Task statement: Transcribe the entries below exactly.

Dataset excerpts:
******************************

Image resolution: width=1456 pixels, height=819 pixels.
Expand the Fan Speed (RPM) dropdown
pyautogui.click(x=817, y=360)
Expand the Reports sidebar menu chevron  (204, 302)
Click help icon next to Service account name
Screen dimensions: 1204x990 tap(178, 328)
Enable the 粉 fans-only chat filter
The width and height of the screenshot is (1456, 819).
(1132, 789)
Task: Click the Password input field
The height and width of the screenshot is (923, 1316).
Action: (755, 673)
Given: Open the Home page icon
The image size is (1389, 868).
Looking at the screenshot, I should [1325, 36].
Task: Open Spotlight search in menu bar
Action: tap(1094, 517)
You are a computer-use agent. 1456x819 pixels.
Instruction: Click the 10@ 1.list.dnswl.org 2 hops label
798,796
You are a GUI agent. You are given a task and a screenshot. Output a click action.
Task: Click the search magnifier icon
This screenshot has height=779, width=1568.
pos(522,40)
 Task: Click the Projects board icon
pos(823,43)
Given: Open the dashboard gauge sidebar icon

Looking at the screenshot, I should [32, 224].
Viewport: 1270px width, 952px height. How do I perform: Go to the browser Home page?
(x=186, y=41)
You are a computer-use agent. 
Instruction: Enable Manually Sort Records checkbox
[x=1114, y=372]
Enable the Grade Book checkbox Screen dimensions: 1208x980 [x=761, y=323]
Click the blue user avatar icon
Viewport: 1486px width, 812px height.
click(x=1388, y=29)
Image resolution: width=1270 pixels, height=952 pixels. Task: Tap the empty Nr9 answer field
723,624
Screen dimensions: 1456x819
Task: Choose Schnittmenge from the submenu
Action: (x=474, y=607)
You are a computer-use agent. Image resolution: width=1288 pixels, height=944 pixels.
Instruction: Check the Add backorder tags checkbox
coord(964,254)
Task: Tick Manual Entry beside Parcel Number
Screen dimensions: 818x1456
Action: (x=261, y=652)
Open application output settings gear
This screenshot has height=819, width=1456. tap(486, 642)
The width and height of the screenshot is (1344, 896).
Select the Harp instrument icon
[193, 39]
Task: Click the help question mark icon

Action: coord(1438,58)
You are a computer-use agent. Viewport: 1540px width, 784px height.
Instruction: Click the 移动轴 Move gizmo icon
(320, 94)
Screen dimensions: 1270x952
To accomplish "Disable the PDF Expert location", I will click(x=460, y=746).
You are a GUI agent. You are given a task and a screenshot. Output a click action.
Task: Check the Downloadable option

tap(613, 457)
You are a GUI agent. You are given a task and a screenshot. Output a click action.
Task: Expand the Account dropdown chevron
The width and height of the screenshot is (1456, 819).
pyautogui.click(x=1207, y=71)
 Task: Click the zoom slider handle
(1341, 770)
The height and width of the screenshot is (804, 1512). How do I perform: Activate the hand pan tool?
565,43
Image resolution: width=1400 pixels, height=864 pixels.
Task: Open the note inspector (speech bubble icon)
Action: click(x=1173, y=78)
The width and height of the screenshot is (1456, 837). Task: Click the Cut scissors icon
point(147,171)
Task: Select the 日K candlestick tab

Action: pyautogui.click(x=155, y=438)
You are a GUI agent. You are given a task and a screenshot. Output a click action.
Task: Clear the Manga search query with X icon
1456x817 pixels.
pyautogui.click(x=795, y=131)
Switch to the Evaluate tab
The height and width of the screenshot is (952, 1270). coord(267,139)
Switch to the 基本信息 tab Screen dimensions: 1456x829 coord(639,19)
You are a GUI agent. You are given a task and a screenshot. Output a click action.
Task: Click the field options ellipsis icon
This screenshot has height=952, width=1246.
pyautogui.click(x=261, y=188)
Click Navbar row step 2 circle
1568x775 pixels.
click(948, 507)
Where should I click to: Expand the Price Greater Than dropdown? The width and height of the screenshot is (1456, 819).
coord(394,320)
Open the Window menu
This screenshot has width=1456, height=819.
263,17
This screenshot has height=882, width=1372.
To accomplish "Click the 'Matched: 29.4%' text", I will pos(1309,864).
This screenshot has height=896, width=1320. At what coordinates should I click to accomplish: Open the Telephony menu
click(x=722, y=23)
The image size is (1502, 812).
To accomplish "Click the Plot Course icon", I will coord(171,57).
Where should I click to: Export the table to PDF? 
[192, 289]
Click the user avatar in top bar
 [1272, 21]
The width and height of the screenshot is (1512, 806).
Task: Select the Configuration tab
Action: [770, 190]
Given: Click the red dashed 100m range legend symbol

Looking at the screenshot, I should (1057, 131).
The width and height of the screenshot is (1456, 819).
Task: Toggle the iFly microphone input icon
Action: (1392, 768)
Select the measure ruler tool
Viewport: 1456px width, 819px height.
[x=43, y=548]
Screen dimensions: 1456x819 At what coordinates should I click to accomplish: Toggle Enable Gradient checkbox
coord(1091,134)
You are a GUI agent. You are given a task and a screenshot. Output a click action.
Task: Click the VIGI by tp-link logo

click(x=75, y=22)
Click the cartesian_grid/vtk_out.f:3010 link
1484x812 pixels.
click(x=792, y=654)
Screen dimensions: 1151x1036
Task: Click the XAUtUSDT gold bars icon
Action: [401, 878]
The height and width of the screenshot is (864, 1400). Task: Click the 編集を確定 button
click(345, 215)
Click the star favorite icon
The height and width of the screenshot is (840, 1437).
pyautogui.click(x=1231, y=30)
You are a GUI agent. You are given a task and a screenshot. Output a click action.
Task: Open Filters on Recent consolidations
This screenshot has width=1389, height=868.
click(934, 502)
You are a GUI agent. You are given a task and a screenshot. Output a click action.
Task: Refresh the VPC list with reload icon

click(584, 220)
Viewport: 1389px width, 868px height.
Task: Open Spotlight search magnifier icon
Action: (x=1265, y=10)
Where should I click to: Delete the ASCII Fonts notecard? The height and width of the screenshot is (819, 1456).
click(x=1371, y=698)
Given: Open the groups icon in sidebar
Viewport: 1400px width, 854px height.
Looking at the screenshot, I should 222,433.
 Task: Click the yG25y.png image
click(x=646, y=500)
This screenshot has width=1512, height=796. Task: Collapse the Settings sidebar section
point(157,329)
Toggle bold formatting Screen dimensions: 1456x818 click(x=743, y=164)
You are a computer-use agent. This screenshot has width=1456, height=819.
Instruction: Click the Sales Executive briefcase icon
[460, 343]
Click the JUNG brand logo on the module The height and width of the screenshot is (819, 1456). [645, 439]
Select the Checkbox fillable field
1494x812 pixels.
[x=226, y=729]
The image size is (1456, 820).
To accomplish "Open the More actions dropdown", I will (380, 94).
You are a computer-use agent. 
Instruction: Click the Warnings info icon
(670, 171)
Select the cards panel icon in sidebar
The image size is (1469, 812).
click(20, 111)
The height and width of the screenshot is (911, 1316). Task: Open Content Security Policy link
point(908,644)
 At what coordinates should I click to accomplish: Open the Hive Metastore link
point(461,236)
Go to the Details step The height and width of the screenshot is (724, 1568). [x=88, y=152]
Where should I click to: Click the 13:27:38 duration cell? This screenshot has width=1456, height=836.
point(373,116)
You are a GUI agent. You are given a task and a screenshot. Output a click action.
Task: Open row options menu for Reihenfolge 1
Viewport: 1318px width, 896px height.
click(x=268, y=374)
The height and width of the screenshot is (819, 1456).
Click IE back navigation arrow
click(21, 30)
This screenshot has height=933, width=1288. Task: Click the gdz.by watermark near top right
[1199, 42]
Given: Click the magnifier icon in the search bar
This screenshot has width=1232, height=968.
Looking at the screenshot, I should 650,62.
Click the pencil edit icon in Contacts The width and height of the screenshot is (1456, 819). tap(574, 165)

******************************

Response to the task:
Image resolution: width=1456 pixels, height=819 pixels.
Expand the Fan Speed (RPM) dropdown
pyautogui.click(x=817, y=360)
Expand the Reports sidebar menu chevron  (204, 302)
Click help icon next to Service account name
Screen dimensions: 1204x990 tap(178, 328)
Enable the 粉 fans-only chat filter
The width and height of the screenshot is (1456, 819).
(1132, 789)
Task: Click the Password input field
The height and width of the screenshot is (923, 1316).
Action: (755, 673)
Given: Open the Home page icon
The image size is (1389, 868).
Looking at the screenshot, I should [1325, 36].
Task: Open Spotlight search in menu bar
Action: tap(1094, 517)
You are a computer-use agent. 1456x819 pixels.
Instruction: Click the 10@ 1.list.dnswl.org 2 hops label
798,796
You are a GUI agent. You are given a task and a screenshot. Output a click action.
Task: Click the search magnifier icon
This screenshot has height=779, width=1568.
pos(522,40)
 Task: Click the Projects board icon
pos(823,43)
Given: Open the dashboard gauge sidebar icon

Looking at the screenshot, I should [32, 224].
Viewport: 1270px width, 952px height. How do I perform: Go to the browser Home page?
(x=186, y=41)
You are a computer-use agent. 
Instruction: Enable Manually Sort Records checkbox
[x=1114, y=372]
Enable the Grade Book checkbox Screen dimensions: 1208x980 [x=761, y=323]
Click the blue user avatar icon
Viewport: 1486px width, 812px height.
click(x=1388, y=29)
Image resolution: width=1270 pixels, height=952 pixels. Task: Tap the empty Nr9 answer field
723,624
Screen dimensions: 1456x819
Task: Choose Schnittmenge from the submenu
Action: (x=474, y=607)
You are a computer-use agent. Image resolution: width=1288 pixels, height=944 pixels.
Instruction: Check the Add backorder tags checkbox
coord(964,254)
Task: Tick Manual Entry beside Parcel Number
Screen dimensions: 818x1456
Action: (x=261, y=652)
Open application output settings gear
This screenshot has height=819, width=1456. tap(486, 642)
The width and height of the screenshot is (1344, 896).
Select the Harp instrument icon
[193, 39]
Task: Click the help question mark icon

Action: coord(1438,58)
You are a computer-use agent. Viewport: 1540px width, 784px height.
Instruction: Click the 移动轴 Move gizmo icon
(320, 94)
Screen dimensions: 1270x952
To accomplish "Disable the PDF Expert location", I will click(x=460, y=746).
You are a GUI agent. You are given a task and a screenshot. Output a click action.
Task: Check the Downloadable option

tap(613, 457)
You are a GUI agent. You are given a task and a screenshot. Output a click action.
Task: Expand the Account dropdown chevron
The width and height of the screenshot is (1456, 819).
pyautogui.click(x=1207, y=71)
 Task: Click the zoom slider handle
(1341, 770)
The height and width of the screenshot is (804, 1512). How do I perform: Activate the hand pan tool?
565,43
Image resolution: width=1400 pixels, height=864 pixels.
Task: Open the note inspector (speech bubble icon)
Action: click(x=1173, y=78)
The width and height of the screenshot is (1456, 837). Task: Click the Cut scissors icon
point(147,171)
Task: Select the 日K candlestick tab

Action: pyautogui.click(x=155, y=438)
You are a GUI agent. You are given a task and a screenshot. Output a click action.
Task: Clear the Manga search query with X icon
1456x817 pixels.
pyautogui.click(x=795, y=131)
Switch to the Evaluate tab
The height and width of the screenshot is (952, 1270). coord(267,139)
Switch to the 基本信息 tab Screen dimensions: 1456x829 coord(639,19)
You are a GUI agent. You are given a task and a screenshot. Output a click action.
Task: Click the field options ellipsis icon
This screenshot has height=952, width=1246.
pyautogui.click(x=261, y=188)
Click Navbar row step 2 circle
1568x775 pixels.
click(948, 507)
Where should I click to: Expand the Price Greater Than dropdown? The width and height of the screenshot is (1456, 819).
coord(394,320)
Open the Window menu
This screenshot has width=1456, height=819.
263,17
This screenshot has height=882, width=1372.
To accomplish "Click the 'Matched: 29.4%' text", I will pos(1309,864).
This screenshot has height=896, width=1320. At what coordinates should I click to accomplish: Open the Telephony menu
click(x=722, y=23)
The image size is (1502, 812).
To accomplish "Click the Plot Course icon", I will coord(171,57).
Where should I click to: Export the table to PDF? 
[192, 289]
Click the user avatar in top bar
 [1272, 21]
The width and height of the screenshot is (1512, 806).
Task: Select the Configuration tab
Action: [770, 190]
Given: Click the red dashed 100m range legend symbol

Looking at the screenshot, I should (1057, 131).
The width and height of the screenshot is (1456, 819).
Task: Toggle the iFly microphone input icon
Action: (1392, 768)
Select the measure ruler tool
Viewport: 1456px width, 819px height.
[x=43, y=548]
Screen dimensions: 1456x819 At what coordinates should I click to accomplish: Toggle Enable Gradient checkbox
coord(1091,134)
You are a GUI agent. You are given a task and a screenshot. Output a click action.
Task: Click the VIGI by tp-link logo

click(x=75, y=22)
Click the cartesian_grid/vtk_out.f:3010 link
1484x812 pixels.
click(x=792, y=654)
Screen dimensions: 1151x1036
Task: Click the XAUtUSDT gold bars icon
Action: [401, 878]
The height and width of the screenshot is (864, 1400). Task: Click the 編集を確定 button
click(345, 215)
Click the star favorite icon
The height and width of the screenshot is (840, 1437).
pyautogui.click(x=1231, y=30)
You are a GUI agent. You are given a task and a screenshot. Output a click action.
Task: Open Filters on Recent consolidations
This screenshot has width=1389, height=868.
click(934, 502)
You are a GUI agent. You are given a task and a screenshot. Output a click action.
Task: Refresh the VPC list with reload icon

click(584, 220)
Viewport: 1389px width, 868px height.
Task: Open Spotlight search magnifier icon
Action: (x=1265, y=10)
Where should I click to: Delete the ASCII Fonts notecard? The height and width of the screenshot is (819, 1456).
click(x=1371, y=698)
Given: Open the groups icon in sidebar
Viewport: 1400px width, 854px height.
Looking at the screenshot, I should 222,433.
 Task: Click the yG25y.png image
click(x=646, y=500)
This screenshot has width=1512, height=796. Task: Collapse the Settings sidebar section
point(157,329)
Toggle bold formatting Screen dimensions: 1456x818 click(x=743, y=164)
You are a computer-use agent. This screenshot has width=1456, height=819.
Instruction: Click the Sales Executive briefcase icon
[460, 343]
Click the JUNG brand logo on the module The height and width of the screenshot is (819, 1456). [645, 439]
Select the Checkbox fillable field
1494x812 pixels.
[x=226, y=729]
The image size is (1456, 820).
To accomplish "Open the More actions dropdown", I will (380, 94).
You are a computer-use agent. 
Instruction: Click the Warnings info icon
(670, 171)
Select the cards panel icon in sidebar
The image size is (1469, 812).
click(20, 111)
The height and width of the screenshot is (911, 1316). Task: Open Content Security Policy link
point(908,644)
 At what coordinates should I click to accomplish: Open the Hive Metastore link
point(461,236)
Go to the Details step The height and width of the screenshot is (724, 1568). [x=88, y=152]
Where should I click to: Click the 13:27:38 duration cell? This screenshot has width=1456, height=836.
point(373,116)
You are a GUI agent. You are given a task and a screenshot. Output a click action.
Task: Open row options menu for Reihenfolge 1
Viewport: 1318px width, 896px height.
click(x=268, y=374)
The height and width of the screenshot is (819, 1456).
Click IE back navigation arrow
click(21, 30)
This screenshot has height=933, width=1288. Task: Click the gdz.by watermark near top right
[1199, 42]
Given: Click the magnifier icon in the search bar
This screenshot has width=1232, height=968.
Looking at the screenshot, I should 650,62.
Click the pencil edit icon in Contacts The width and height of the screenshot is (1456, 819). tap(574, 165)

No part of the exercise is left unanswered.